L'Assemblée nationale et le budget : une censure ratée, des recettes validées

L'Assemblée nationale a tranché : les motions de censure sont rejetées, le budget s'affirme.
L'Assemblée nationale et le budget : une censure ratée, des recettes validées
Aucune des deux motions de censure n’a recueilli les 288 voix requises pour faire tomber le gouvernement. © (Photo d'illustration NR, Mathieu Herduin)

L'Assemblée nationale a rejeté, le vendredi 23 janvier, deux motions de censure issues de la gauche, à l'exception du PS, ainsi que de députés du Rassemblement national et de l'UDR. Par conséquent, la partie recettes du budget pour 2026 est désormais officielle.

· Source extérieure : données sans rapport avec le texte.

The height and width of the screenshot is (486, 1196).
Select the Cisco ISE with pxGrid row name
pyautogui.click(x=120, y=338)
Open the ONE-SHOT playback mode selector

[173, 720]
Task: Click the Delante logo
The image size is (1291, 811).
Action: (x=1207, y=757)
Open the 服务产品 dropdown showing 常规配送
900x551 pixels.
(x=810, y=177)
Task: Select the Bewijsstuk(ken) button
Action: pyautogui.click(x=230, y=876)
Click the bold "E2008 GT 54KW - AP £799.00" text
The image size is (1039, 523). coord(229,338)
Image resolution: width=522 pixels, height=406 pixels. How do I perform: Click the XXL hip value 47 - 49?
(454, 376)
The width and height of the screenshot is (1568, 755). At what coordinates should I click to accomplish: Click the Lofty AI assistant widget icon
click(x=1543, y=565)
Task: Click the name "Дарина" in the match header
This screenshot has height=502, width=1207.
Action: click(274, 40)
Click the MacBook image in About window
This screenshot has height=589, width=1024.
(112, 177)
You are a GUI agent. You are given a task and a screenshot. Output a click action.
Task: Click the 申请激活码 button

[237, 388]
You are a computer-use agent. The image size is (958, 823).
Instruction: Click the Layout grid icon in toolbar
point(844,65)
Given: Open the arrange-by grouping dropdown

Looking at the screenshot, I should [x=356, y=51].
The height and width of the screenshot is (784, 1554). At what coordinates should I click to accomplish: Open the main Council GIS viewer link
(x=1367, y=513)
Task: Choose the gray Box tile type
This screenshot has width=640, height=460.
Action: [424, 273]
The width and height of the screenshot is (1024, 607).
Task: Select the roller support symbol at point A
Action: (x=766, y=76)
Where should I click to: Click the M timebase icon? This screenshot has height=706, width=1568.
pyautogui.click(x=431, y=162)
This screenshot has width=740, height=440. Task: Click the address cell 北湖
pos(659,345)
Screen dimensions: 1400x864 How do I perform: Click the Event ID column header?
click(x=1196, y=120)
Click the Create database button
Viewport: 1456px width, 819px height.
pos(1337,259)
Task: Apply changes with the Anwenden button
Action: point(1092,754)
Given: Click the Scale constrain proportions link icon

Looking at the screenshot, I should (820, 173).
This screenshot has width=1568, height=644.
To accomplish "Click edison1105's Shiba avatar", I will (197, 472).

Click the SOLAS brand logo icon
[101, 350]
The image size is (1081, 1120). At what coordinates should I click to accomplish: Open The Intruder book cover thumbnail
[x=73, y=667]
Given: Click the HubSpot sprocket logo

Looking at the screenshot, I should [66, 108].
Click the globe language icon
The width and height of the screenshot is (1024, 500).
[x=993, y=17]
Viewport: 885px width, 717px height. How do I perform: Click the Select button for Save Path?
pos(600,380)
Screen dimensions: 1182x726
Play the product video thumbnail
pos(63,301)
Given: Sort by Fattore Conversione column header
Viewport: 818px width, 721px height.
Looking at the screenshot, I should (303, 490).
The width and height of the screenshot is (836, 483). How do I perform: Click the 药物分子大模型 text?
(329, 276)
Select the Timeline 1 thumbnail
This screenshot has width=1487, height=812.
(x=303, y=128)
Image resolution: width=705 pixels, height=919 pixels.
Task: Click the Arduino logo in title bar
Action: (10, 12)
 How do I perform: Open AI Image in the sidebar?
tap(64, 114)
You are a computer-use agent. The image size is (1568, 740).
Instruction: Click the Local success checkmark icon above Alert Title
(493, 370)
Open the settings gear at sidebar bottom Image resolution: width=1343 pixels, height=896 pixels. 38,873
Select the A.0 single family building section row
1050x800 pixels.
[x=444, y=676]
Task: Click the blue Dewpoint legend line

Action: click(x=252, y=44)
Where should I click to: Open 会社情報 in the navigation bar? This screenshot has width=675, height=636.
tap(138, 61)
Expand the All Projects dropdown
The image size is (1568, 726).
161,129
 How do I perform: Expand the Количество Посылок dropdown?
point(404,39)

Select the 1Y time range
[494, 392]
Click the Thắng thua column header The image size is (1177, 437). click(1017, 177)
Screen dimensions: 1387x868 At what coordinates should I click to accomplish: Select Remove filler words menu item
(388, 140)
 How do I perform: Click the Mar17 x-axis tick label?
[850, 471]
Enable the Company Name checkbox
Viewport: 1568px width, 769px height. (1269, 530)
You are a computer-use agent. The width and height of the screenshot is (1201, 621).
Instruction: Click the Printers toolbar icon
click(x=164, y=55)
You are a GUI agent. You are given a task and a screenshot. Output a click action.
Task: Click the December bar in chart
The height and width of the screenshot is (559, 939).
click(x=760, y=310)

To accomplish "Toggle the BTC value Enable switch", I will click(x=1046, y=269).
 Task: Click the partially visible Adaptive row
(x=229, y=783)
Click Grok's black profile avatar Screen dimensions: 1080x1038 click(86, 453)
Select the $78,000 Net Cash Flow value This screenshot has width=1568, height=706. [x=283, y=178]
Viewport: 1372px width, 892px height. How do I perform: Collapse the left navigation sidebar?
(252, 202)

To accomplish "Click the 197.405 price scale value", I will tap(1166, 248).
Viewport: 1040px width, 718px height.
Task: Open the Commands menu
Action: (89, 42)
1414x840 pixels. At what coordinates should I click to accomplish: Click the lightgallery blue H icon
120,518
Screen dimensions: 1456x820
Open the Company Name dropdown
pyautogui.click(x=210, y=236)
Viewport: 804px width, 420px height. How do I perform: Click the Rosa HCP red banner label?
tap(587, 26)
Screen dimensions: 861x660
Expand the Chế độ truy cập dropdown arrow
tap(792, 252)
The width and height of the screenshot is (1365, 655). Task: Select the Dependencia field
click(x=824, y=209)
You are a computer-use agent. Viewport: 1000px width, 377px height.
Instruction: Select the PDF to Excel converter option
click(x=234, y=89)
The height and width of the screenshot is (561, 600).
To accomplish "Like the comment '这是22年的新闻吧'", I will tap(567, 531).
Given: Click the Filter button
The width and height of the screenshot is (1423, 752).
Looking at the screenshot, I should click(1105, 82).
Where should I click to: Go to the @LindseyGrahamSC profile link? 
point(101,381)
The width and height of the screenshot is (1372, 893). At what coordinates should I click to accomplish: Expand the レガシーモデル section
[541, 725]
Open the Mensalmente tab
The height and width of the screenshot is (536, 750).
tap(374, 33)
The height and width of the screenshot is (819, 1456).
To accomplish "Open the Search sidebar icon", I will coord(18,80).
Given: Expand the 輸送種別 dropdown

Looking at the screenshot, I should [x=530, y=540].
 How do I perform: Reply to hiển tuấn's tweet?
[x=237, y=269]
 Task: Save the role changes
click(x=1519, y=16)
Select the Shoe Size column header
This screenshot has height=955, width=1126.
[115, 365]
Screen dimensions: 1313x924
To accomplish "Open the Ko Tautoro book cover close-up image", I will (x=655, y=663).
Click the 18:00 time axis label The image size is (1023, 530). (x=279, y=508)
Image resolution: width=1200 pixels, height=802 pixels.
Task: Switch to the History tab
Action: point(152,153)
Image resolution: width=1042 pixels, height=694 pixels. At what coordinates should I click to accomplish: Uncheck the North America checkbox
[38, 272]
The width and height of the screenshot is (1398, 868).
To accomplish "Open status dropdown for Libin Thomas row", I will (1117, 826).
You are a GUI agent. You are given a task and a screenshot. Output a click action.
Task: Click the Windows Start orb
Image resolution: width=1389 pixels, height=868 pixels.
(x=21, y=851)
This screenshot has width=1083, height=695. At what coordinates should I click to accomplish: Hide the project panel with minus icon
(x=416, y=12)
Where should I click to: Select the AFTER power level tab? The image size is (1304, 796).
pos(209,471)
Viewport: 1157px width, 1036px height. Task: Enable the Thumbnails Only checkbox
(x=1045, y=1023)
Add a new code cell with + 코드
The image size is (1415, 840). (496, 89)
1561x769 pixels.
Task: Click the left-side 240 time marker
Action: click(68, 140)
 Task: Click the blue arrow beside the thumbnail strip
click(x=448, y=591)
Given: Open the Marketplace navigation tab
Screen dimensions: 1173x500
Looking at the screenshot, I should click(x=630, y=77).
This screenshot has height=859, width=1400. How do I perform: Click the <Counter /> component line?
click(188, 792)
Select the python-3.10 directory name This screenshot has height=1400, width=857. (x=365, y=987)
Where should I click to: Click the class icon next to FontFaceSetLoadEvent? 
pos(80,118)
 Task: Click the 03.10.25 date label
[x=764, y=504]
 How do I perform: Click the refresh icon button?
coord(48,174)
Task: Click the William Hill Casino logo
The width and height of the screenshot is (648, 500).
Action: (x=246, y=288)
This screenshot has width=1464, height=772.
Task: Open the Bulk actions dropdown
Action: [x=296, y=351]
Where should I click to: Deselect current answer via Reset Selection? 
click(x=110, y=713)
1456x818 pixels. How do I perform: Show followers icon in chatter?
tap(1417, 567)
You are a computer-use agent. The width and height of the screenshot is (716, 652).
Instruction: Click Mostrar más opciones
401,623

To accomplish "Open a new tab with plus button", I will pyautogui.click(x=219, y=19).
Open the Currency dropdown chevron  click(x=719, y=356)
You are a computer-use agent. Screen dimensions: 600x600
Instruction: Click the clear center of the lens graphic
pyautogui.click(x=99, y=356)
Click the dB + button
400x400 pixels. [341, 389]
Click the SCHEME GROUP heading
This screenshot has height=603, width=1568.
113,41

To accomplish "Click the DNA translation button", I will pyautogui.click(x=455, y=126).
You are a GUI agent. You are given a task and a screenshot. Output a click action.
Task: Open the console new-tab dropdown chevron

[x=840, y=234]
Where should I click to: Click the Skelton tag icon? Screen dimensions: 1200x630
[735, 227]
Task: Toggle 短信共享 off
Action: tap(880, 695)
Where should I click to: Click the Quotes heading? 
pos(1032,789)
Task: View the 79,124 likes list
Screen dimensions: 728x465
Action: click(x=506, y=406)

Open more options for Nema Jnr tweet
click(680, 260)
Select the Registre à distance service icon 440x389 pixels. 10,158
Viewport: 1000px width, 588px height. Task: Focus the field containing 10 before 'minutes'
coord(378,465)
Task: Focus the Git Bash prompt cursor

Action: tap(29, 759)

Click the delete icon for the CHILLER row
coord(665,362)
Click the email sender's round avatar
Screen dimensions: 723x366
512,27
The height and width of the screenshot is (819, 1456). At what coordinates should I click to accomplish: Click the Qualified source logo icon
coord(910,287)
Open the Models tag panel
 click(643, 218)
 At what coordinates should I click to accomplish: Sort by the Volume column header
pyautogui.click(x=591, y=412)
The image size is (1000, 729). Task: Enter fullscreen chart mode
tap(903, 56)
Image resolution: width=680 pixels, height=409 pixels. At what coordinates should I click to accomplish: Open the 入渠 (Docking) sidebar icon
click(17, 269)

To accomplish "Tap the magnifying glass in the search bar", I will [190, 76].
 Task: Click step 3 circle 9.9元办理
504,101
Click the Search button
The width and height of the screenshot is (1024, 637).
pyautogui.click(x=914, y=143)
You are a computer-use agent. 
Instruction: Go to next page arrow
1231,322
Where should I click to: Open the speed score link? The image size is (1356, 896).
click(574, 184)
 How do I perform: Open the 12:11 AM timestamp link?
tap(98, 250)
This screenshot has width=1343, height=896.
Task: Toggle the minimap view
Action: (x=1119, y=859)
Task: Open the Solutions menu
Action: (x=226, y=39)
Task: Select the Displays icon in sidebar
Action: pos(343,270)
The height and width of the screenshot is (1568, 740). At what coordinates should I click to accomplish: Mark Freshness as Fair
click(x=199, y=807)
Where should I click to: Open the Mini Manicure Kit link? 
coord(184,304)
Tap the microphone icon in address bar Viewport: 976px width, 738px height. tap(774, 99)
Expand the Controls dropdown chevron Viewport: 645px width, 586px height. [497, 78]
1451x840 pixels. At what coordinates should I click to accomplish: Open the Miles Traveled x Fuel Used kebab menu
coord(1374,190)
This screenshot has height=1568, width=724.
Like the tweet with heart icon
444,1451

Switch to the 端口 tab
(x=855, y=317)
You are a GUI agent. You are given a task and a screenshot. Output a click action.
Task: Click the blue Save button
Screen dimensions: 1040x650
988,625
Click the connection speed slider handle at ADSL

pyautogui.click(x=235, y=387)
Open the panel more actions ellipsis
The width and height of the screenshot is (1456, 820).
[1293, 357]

Le projet de loi de finances (PLF) pour 2026 a ainsi été approuvé. Les motions de censure, qui faisaient suite à l'activation du 49.3 par Sébastien Lecornu, ont été rejetées par l'Assemblée. La première, proposée par La France insoumise, les Écologistes et le groupe GDR, a récolté 269 voix. La seconde, soutenue par le Rassemblement national et les ciottistes de l'UDR, n'a enregistré que 142 suffrages. Aucune des deux n'atteint la majorité requise de 288 voix pour renverser le gouvernement.

La cohésion du vote a été marquée, avec l'ensemble des 71 parlementaires insoumis, 122 députés du RN et 16 de l'UDR soutenant la motion initiale. Côté Écologistes, 36 des 38 députés se sont également mobilisés, incluant des figures comme Lisa Belluco et Charles Fournier. La moitié des 17 communistes ont voté pour, tout comme quelques Socialistes. En revanche, aucun député socialiste ou républicain n’a soutenu ces motions. Olivier Faure, premier secrétaire du PS, a souligné que les conditions pour ne pas voter la censure étaient remplies, selon un entretien avec France Inter.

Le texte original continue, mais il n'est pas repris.